Could you reproduce all of these records exactly?

Exercise inputs:
━━━━━━━━━━━━━━━━
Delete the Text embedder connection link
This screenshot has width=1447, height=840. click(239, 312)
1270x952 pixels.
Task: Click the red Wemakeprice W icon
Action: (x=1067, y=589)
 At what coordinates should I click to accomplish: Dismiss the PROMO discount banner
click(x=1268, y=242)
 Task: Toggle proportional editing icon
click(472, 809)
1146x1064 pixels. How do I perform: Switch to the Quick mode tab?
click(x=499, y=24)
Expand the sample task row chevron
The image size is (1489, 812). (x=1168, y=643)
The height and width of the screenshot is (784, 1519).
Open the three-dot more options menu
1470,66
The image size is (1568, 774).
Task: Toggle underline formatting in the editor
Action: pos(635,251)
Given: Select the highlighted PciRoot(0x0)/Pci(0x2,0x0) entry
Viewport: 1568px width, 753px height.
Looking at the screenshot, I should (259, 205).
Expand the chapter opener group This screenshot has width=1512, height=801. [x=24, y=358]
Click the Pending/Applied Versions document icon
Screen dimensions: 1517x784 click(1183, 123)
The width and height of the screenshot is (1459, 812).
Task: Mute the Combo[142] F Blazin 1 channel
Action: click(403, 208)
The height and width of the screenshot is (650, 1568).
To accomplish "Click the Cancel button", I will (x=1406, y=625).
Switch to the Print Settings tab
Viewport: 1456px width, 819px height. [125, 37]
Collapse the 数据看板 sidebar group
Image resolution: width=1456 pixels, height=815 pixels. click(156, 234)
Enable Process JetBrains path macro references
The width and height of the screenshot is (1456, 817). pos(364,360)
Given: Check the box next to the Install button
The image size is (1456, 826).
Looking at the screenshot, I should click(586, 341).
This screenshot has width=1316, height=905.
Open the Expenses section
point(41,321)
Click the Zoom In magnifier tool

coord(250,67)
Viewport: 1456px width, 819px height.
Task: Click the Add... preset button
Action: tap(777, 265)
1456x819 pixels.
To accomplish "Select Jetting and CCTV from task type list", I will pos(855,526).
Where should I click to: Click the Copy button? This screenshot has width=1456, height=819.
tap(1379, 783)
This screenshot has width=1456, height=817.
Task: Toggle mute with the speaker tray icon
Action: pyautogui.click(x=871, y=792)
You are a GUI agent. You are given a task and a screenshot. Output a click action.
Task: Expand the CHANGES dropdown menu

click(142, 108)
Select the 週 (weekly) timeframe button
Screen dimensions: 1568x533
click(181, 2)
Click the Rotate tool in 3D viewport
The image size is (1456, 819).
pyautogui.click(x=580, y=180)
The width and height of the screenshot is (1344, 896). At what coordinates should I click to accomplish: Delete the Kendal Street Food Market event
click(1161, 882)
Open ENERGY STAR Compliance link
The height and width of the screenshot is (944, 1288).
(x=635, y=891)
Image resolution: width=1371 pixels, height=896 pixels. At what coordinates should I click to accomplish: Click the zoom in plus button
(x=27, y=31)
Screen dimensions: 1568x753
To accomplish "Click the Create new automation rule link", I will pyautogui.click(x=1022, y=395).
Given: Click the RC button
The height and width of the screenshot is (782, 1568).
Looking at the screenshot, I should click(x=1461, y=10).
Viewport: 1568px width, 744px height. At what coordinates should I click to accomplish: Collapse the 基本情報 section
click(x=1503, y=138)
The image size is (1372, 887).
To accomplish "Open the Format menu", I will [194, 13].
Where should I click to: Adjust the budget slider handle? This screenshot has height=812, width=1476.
━━━━━━━━━━━━━━━━
Exercise solution:
Delete the Text embedder connection link
This screenshot has width=1447, height=840. click(239, 312)
1270x952 pixels.
Task: Click the red Wemakeprice W icon
Action: (x=1067, y=589)
 At what coordinates should I click to accomplish: Dismiss the PROMO discount banner
click(x=1268, y=242)
 Task: Toggle proportional editing icon
click(472, 809)
1146x1064 pixels. How do I perform: Switch to the Quick mode tab?
click(x=499, y=24)
Expand the sample task row chevron
The image size is (1489, 812). (x=1168, y=643)
The height and width of the screenshot is (784, 1519).
Open the three-dot more options menu
1470,66
The image size is (1568, 774).
Task: Toggle underline formatting in the editor
Action: pos(635,251)
Given: Select the highlighted PciRoot(0x0)/Pci(0x2,0x0) entry
Viewport: 1568px width, 753px height.
Looking at the screenshot, I should (259, 205).
Expand the chapter opener group This screenshot has width=1512, height=801. [x=24, y=358]
Click the Pending/Applied Versions document icon
Screen dimensions: 1517x784 click(1183, 123)
The width and height of the screenshot is (1459, 812).
Task: Mute the Combo[142] F Blazin 1 channel
Action: click(403, 208)
The height and width of the screenshot is (650, 1568).
To accomplish "Click the Cancel button", I will (x=1406, y=625).
Switch to the Print Settings tab
Viewport: 1456px width, 819px height. [125, 37]
Collapse the 数据看板 sidebar group
Image resolution: width=1456 pixels, height=815 pixels. click(156, 234)
Enable Process JetBrains path macro references
The width and height of the screenshot is (1456, 817). pos(364,360)
Given: Check the box next to the Install button
The image size is (1456, 826).
Looking at the screenshot, I should click(586, 341).
This screenshot has width=1316, height=905.
Open the Expenses section
point(41,321)
Click the Zoom In magnifier tool

coord(250,67)
Viewport: 1456px width, 819px height.
Task: Click the Add... preset button
Action: tap(777, 265)
1456x819 pixels.
To accomplish "Select Jetting and CCTV from task type list", I will pos(855,526).
Where should I click to: Click the Copy button? This screenshot has width=1456, height=819.
tap(1379, 783)
This screenshot has width=1456, height=817.
Task: Toggle mute with the speaker tray icon
Action: pyautogui.click(x=871, y=792)
You are a GUI agent. You are given a task and a screenshot. Output a click action.
Task: Expand the CHANGES dropdown menu

click(142, 108)
Select the 週 (weekly) timeframe button
Screen dimensions: 1568x533
click(181, 2)
Click the Rotate tool in 3D viewport
The image size is (1456, 819).
pyautogui.click(x=580, y=180)
The width and height of the screenshot is (1344, 896). At what coordinates should I click to accomplish: Delete the Kendal Street Food Market event
click(1161, 882)
Open ENERGY STAR Compliance link
The height and width of the screenshot is (944, 1288).
(x=635, y=891)
Image resolution: width=1371 pixels, height=896 pixels. At what coordinates should I click to accomplish: Click the zoom in plus button
(x=27, y=31)
Screen dimensions: 1568x753
To accomplish "Click the Create new automation rule link", I will pyautogui.click(x=1022, y=395).
Given: Click the RC button
The height and width of the screenshot is (782, 1568).
Looking at the screenshot, I should click(x=1461, y=10).
Viewport: 1568px width, 744px height. At what coordinates should I click to accomplish: Collapse the 基本情報 section
click(x=1503, y=138)
The image size is (1372, 887).
To accomplish "Open the Format menu", I will [194, 13].
Where should I click to: Adjust the budget slider handle? This screenshot has height=812, width=1476.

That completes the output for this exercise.